Bender: Idiots, who like to buy crap for other idiots.
--
Adobe's anti-counterfeiting softw
"This exceptional hero costume was worn by Greene as Commander Adama in virtually every episode of the series"
Hope these costumes have been washed/dry cleaned.. Wouldn't want to get space herpes
-B
It's actually pieces of the Moon.
Looking at the uniform, it'd take more than the jaws of life to get him in there.
"The stitching canna take it, captain!"
"Are you being weird, or sarcastic?" said Emma. I said I didn't know because I get the two feelings mixed up.
You must mean this.
These aren't the hot spandex pantsuits you're looking for.
Somewhere a Planet Hollywood lies dying...
Promote civility: mod down any post starting with 'ummm'.
Have: Facehugger.
Want: Riiiiiiiiiiiiiiiipley!
TC - My Photos..
"Fully Operational?"
"...female vulva/vagina..."
;)
As opposed to the male vulva/vagina?
-Vic
"... That's no moon!"
what, no AMAZON BOOK REFERRAL LINK?
or I guess you post other things now too.

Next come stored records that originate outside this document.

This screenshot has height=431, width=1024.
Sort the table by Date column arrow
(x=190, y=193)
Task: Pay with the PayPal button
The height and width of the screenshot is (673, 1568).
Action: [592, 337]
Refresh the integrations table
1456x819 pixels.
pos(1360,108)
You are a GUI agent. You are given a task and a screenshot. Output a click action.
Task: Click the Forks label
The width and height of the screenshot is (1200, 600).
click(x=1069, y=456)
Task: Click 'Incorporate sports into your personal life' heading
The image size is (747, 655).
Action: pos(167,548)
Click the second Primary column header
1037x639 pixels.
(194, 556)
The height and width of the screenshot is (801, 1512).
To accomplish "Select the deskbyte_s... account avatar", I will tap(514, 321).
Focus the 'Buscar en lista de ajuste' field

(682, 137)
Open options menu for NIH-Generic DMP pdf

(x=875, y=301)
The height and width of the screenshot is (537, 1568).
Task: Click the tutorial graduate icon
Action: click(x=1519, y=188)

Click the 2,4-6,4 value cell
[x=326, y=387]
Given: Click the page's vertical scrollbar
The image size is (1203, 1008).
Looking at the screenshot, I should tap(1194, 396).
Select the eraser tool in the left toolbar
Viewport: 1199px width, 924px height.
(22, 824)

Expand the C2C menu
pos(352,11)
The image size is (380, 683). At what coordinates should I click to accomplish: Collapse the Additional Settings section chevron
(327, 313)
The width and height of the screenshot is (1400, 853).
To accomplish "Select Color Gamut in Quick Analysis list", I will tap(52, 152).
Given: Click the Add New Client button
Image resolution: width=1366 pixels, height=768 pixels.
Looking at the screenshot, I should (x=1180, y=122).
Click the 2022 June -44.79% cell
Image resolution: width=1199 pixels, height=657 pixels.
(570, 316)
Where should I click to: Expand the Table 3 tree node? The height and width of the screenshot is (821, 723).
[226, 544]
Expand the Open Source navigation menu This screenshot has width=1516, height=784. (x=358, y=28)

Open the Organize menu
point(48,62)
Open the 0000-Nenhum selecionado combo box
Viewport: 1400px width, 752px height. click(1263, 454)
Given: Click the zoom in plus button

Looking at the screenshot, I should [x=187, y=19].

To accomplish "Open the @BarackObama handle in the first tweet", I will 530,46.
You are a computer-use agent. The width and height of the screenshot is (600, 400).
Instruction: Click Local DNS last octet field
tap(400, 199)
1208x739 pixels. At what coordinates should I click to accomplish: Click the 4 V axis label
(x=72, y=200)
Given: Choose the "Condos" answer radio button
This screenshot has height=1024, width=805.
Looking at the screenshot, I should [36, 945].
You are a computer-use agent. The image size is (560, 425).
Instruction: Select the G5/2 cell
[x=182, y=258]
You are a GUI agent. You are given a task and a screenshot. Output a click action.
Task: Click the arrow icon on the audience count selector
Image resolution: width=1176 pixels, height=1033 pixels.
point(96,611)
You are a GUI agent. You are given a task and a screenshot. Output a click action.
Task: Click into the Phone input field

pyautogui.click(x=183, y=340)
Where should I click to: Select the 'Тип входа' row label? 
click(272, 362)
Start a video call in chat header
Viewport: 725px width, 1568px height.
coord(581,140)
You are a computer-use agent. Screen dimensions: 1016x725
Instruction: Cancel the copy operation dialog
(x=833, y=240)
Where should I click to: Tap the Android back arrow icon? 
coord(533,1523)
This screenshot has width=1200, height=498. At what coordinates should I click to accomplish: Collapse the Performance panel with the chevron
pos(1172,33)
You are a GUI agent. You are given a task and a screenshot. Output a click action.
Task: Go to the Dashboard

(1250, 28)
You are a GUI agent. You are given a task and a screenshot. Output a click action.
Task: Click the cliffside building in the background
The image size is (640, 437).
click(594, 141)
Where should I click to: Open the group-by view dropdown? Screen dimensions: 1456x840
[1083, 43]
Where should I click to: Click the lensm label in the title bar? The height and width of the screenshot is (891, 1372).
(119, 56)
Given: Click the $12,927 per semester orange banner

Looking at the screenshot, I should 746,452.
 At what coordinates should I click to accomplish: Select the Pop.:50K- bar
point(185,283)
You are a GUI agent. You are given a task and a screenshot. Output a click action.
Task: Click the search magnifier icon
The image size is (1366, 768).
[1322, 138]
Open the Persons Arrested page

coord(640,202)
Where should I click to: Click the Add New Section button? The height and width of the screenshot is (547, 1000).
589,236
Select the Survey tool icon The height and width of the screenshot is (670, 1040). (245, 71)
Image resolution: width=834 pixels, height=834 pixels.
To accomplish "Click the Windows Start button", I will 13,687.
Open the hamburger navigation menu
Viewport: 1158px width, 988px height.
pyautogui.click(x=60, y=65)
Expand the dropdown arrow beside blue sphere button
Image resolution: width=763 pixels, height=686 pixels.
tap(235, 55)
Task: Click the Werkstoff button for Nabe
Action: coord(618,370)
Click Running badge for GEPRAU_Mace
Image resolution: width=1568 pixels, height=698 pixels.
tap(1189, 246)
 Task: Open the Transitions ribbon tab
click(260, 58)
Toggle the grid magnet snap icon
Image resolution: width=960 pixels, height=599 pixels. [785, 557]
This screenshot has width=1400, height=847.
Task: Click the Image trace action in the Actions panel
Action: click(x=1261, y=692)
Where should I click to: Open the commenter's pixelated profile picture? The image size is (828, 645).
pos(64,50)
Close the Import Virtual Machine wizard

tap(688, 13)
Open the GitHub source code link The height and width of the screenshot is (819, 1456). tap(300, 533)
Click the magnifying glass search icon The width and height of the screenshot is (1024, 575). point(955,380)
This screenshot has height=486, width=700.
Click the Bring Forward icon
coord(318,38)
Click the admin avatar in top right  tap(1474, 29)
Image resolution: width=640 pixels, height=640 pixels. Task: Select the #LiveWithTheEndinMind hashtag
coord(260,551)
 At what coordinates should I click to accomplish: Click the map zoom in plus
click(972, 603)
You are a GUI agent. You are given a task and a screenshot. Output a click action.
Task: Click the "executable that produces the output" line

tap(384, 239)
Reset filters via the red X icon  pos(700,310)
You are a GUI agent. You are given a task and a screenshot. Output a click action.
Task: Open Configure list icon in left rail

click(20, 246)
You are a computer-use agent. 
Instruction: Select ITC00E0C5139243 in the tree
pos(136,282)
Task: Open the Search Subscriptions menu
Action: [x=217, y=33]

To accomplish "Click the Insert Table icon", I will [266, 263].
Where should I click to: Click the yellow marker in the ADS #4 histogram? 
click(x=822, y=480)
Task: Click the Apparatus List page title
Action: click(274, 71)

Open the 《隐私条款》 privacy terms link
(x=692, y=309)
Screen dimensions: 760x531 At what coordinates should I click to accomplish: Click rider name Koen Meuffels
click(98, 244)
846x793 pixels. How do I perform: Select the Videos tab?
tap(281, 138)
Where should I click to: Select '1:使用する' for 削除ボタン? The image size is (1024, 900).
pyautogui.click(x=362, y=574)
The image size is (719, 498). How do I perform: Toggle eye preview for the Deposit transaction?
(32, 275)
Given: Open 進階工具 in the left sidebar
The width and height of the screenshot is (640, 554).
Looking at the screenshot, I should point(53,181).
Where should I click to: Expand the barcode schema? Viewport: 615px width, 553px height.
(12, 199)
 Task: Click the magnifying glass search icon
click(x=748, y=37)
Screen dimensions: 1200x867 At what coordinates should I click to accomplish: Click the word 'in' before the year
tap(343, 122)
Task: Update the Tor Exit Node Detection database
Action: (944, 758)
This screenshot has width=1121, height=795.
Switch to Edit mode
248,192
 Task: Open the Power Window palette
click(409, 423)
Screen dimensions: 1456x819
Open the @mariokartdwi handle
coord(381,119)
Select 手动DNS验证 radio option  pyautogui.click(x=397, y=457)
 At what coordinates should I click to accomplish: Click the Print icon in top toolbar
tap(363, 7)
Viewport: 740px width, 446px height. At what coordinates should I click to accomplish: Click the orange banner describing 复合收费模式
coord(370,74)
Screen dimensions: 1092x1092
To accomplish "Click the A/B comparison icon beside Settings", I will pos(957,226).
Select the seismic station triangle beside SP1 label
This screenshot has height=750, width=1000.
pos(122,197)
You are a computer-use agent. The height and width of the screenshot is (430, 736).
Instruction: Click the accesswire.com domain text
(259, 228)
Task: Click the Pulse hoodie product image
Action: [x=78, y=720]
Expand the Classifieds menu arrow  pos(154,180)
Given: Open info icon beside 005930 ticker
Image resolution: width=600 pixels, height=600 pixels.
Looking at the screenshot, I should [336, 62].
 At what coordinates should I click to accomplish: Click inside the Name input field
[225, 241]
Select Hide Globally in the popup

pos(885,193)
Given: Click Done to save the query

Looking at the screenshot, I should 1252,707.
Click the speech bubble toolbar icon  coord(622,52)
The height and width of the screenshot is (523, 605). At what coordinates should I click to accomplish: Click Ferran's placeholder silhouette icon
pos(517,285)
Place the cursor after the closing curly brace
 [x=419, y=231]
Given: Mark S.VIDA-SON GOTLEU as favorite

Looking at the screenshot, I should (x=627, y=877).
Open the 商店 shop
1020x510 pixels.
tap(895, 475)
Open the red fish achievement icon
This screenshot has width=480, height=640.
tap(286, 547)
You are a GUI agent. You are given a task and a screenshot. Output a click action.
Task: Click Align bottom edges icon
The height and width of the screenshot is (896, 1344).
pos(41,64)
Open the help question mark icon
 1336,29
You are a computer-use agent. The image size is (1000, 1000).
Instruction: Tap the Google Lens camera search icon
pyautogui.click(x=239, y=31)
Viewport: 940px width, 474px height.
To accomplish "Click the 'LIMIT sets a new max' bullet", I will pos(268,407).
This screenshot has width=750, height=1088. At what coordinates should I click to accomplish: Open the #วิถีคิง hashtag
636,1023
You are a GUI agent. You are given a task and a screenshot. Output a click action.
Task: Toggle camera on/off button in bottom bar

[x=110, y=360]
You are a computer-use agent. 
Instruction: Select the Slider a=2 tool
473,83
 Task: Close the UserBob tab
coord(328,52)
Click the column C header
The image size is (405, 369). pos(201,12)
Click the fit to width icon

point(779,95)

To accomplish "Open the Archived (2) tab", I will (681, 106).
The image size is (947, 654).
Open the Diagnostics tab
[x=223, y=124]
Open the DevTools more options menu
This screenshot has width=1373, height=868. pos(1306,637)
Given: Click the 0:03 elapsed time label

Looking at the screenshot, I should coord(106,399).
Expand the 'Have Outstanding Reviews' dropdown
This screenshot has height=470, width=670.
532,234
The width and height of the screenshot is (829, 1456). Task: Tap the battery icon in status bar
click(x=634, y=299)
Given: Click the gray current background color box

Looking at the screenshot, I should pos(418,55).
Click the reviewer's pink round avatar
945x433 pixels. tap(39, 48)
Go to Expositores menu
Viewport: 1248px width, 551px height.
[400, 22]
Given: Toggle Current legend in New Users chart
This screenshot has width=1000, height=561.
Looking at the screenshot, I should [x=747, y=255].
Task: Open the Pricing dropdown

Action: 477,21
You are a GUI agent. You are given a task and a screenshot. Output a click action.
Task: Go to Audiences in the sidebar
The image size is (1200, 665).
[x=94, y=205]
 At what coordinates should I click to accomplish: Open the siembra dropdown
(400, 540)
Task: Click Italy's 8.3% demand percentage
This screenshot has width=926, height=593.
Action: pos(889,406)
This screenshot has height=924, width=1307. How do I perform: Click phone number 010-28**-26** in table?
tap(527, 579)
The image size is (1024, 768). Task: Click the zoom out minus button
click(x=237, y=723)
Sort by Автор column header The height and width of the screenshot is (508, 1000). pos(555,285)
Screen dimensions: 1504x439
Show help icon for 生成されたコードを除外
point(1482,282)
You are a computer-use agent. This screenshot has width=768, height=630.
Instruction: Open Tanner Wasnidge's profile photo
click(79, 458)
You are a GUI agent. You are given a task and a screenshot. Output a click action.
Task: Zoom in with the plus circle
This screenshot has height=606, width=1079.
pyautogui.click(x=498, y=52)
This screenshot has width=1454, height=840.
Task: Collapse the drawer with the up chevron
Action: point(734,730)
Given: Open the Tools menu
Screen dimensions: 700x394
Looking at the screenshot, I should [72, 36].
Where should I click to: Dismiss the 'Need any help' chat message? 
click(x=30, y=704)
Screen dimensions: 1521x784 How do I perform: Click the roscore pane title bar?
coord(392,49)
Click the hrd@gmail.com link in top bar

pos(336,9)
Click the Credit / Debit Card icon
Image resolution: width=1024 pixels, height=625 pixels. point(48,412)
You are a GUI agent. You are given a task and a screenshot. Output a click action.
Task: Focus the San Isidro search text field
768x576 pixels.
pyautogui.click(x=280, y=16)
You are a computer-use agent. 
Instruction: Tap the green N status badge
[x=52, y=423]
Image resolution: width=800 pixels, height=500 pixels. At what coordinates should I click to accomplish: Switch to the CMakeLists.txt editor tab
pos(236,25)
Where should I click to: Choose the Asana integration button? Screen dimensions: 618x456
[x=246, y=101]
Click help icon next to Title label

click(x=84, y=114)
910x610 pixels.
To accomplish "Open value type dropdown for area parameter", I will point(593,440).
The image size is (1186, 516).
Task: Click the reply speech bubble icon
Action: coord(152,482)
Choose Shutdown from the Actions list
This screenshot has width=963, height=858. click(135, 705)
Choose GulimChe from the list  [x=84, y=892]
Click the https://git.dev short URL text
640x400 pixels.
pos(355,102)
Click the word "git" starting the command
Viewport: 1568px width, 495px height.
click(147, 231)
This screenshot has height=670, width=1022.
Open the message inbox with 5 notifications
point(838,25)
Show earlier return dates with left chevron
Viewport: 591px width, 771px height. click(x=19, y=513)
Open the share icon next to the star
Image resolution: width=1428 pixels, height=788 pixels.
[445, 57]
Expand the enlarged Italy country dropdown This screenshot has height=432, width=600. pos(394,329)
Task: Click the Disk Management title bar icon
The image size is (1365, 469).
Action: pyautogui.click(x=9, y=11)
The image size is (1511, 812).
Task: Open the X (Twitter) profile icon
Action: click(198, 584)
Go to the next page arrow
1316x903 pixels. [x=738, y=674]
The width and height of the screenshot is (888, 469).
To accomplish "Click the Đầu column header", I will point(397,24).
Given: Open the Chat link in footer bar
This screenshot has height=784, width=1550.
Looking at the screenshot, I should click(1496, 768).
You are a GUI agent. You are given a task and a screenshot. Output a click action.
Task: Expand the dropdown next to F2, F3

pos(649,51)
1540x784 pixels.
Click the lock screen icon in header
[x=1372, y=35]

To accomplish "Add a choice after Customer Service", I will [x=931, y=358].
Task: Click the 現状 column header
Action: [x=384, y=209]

I feel I should warn anyone considering the purchase of a face hugger: they are not nearly as affectionate as their name suggests.
You have to sound weird to catch a slashdot editor's eye. They have a lot of submissions to reject...
Do I need to tell you he was British
I assume you meant Scottish. That would explain a lot.
I'll do it for cheesy poofs.
hunter 1: "I got a 12 point buck!"
hunter 2: "that's nothin..."
USE='clever' emerge -u sig
Holy crap - are we slashdotting Ebay?
(and also way too expensive for any of us to buy yet quite fun to ogle at?)
Escape Pod Films: Sketch Comedy and Web Series
I want the Tardis (preferably a fully-functional one), and a Dalek (preferably non-functional)
While I'd love to have my own foam-rubber/prop/whaterver facehugger from Alien(s)... Could you really sleep, I mean really really sleep well, knowing that thing was in your house?
I was thinking more along the lines of how cool that would be except that I'd never get laid while that thing was in my apartment.